_Exercise instructions_.
Where does "width" occur in the listing? Copy every line that holds it.

_Material provided_.
--- --- ---

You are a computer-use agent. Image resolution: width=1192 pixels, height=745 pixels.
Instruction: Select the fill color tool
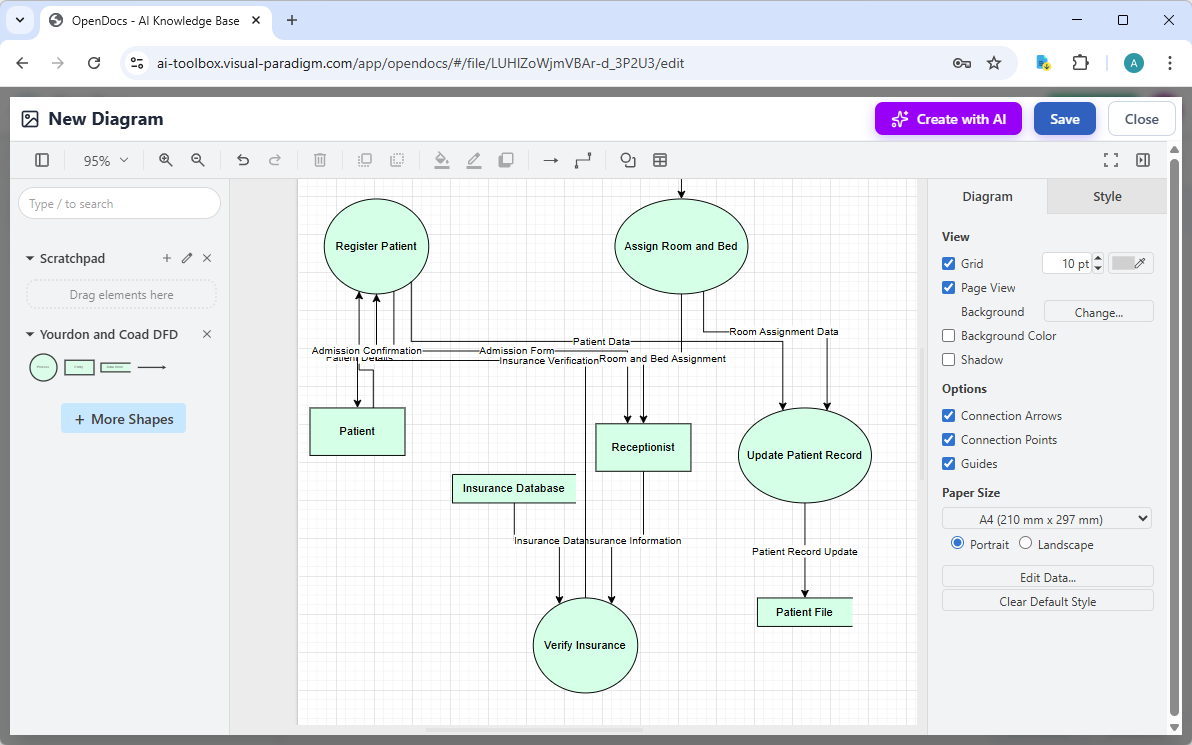point(442,160)
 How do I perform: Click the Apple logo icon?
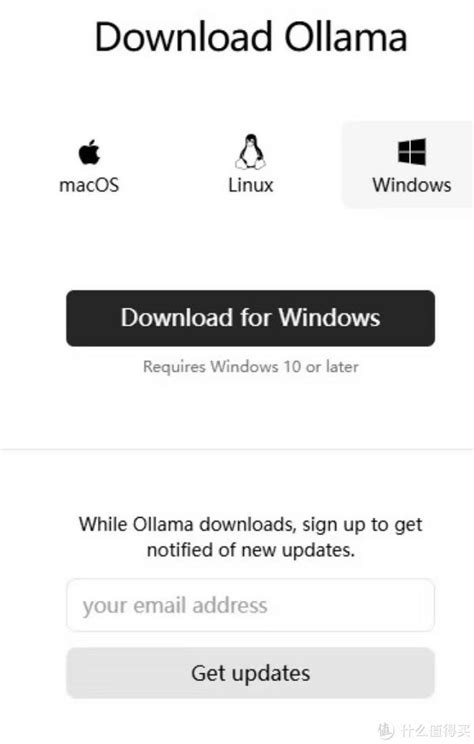[89, 152]
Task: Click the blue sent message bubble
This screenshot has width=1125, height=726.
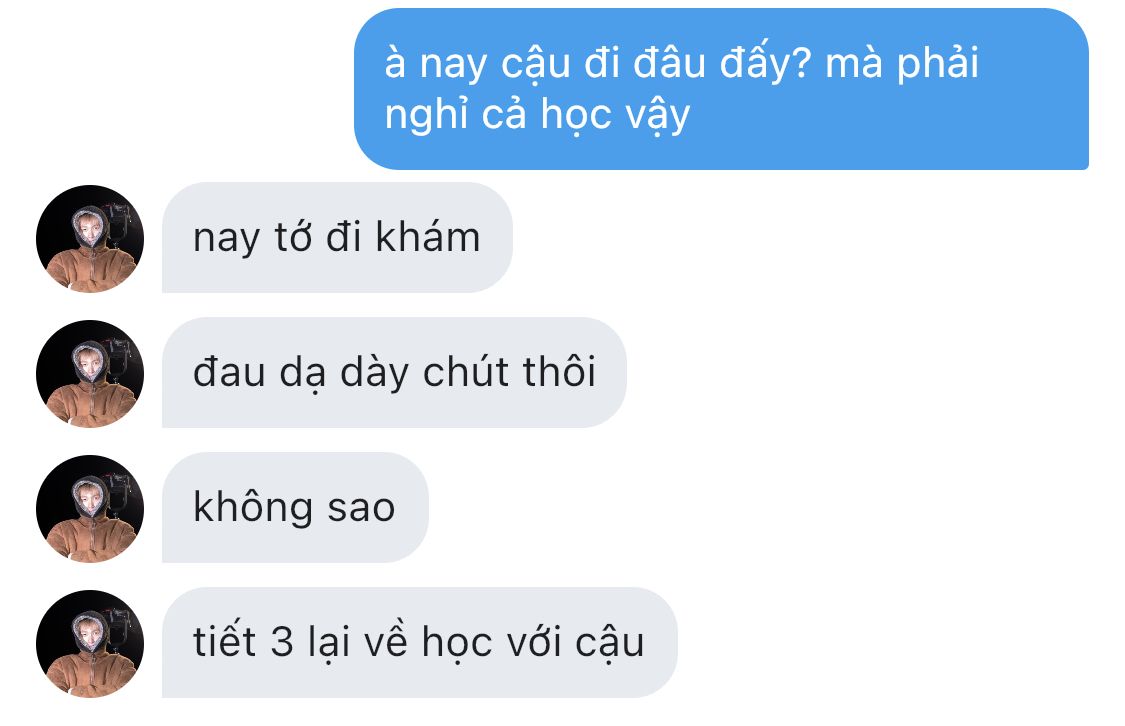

--- --- ---

_Expected answer_.
You are a computer-use agent. Image resolution: width=1192 pixels, height=745 pixels.
This screenshot has width=1125, height=726.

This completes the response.